Australian rules footballer

Bill Wood (9 November 1921 – 11 September 1989) was an Australian rules footballer who played with Footscray in the VFL.

==Career==
Prior to joining Footscray, he played with South Sydney, where he was renowned for his goalkicking, managing 28 goals in a match against Sydney Naval in 1943. Footscray's Harry Hickey, with whom Wood served in the military, recommended him to the club, and after impressing in the tryouts he signed up for the 1944 season.

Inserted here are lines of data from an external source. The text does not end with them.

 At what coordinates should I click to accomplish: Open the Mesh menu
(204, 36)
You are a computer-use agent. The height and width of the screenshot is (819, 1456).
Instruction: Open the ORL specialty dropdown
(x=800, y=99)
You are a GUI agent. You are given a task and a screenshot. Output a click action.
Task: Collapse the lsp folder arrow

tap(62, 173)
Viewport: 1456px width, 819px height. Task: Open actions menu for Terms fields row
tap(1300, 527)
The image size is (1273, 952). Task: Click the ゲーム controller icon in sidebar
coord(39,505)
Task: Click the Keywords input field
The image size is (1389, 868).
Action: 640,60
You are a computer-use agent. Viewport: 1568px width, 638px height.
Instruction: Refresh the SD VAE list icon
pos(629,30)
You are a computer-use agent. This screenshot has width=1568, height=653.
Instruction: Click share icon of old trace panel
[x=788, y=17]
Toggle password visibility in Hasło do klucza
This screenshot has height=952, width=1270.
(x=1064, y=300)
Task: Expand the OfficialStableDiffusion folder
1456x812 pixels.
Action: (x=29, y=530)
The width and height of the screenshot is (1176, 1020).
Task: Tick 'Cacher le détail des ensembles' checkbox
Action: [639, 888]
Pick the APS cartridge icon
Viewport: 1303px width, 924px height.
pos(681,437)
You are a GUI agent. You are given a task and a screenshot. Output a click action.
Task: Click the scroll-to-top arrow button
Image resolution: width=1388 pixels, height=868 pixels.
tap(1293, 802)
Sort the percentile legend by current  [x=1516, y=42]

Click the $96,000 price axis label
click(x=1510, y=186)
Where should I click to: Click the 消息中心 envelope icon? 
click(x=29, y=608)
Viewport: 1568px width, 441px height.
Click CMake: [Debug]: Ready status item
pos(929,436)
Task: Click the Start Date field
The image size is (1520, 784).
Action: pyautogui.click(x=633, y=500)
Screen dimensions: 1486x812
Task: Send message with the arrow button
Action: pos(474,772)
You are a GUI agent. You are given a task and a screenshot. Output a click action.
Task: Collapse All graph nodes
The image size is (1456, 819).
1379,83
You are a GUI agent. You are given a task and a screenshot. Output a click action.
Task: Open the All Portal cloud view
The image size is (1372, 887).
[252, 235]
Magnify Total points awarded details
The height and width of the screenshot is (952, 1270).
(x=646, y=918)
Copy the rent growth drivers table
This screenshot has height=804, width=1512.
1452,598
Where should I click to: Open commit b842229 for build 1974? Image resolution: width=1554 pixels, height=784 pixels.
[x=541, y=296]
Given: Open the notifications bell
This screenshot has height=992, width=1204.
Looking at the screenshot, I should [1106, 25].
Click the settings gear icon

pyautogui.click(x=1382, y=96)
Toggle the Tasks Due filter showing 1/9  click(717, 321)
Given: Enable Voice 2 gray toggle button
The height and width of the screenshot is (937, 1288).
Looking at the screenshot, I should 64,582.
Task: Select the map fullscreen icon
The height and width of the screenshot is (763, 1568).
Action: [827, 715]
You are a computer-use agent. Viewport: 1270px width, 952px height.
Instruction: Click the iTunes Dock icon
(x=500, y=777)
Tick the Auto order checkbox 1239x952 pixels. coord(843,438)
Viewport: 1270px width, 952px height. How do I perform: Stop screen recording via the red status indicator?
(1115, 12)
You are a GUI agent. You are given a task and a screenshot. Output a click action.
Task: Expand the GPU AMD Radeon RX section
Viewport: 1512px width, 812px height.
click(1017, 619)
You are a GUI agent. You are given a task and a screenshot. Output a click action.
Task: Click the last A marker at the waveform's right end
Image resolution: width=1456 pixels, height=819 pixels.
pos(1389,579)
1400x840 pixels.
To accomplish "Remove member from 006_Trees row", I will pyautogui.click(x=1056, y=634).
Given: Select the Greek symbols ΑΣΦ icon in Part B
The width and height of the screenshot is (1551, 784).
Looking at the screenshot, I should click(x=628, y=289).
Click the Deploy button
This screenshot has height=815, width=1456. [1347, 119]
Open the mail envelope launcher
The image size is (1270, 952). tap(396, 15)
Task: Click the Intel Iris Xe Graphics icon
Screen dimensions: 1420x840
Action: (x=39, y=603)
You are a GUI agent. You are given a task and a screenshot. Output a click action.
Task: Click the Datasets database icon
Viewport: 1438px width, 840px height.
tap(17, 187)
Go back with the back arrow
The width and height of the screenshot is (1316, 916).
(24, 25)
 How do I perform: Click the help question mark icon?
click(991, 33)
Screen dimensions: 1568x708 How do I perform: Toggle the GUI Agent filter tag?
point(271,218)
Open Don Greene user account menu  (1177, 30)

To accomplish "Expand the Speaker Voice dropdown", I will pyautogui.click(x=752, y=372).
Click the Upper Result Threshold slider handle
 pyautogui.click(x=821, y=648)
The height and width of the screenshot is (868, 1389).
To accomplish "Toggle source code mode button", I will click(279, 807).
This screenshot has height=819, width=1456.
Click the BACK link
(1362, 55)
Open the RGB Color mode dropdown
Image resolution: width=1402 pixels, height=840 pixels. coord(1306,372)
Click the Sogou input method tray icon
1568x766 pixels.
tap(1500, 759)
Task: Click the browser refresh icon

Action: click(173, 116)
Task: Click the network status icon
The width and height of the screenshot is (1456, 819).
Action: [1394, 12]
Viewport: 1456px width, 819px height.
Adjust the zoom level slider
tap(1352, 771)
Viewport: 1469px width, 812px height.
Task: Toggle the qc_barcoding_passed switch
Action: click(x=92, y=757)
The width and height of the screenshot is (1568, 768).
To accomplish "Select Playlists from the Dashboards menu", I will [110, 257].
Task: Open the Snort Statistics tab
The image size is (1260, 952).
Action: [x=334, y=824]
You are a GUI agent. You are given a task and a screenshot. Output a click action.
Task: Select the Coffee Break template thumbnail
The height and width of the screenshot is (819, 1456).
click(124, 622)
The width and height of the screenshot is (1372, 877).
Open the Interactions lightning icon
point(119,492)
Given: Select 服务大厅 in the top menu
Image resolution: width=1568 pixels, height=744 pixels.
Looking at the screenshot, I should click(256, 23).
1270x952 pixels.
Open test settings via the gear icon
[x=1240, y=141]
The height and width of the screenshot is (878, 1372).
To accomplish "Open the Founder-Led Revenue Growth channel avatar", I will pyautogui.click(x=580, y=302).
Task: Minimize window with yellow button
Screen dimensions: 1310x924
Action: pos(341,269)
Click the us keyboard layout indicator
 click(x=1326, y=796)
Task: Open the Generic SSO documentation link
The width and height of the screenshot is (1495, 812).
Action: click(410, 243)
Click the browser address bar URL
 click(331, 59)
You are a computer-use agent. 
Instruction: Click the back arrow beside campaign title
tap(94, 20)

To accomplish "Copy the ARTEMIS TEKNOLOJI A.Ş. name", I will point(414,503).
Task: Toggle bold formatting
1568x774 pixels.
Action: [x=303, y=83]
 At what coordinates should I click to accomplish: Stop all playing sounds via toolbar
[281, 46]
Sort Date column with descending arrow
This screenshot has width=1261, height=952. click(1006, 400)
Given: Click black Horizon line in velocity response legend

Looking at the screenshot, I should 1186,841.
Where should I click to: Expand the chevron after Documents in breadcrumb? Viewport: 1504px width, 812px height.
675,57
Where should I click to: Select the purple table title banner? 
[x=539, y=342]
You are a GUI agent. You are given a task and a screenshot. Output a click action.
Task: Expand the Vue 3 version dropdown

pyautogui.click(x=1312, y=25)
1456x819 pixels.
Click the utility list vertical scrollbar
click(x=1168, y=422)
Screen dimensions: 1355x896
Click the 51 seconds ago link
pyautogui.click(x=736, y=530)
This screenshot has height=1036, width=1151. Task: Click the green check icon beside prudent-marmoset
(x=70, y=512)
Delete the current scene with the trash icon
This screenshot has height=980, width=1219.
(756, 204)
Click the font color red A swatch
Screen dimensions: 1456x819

In his debut game against Collingwood, he kicked 9 goals, at the time a league record and still the club record, eventually finishing the year with 51 goals. He missed the 1945 season due to war service but returned in 1946 and topped the club's goalkicking for three successive seasons. His best tally came in 1947 when he kicked 75 goals in just 16 games. He had previously been Footscray's leading goalkicker in his debut season and for the fifth time in 1950.

Footscray made the finals in 1951 but Wood spent the entire 1st Semi Final on the bench and didn't re-sign with the club the following season.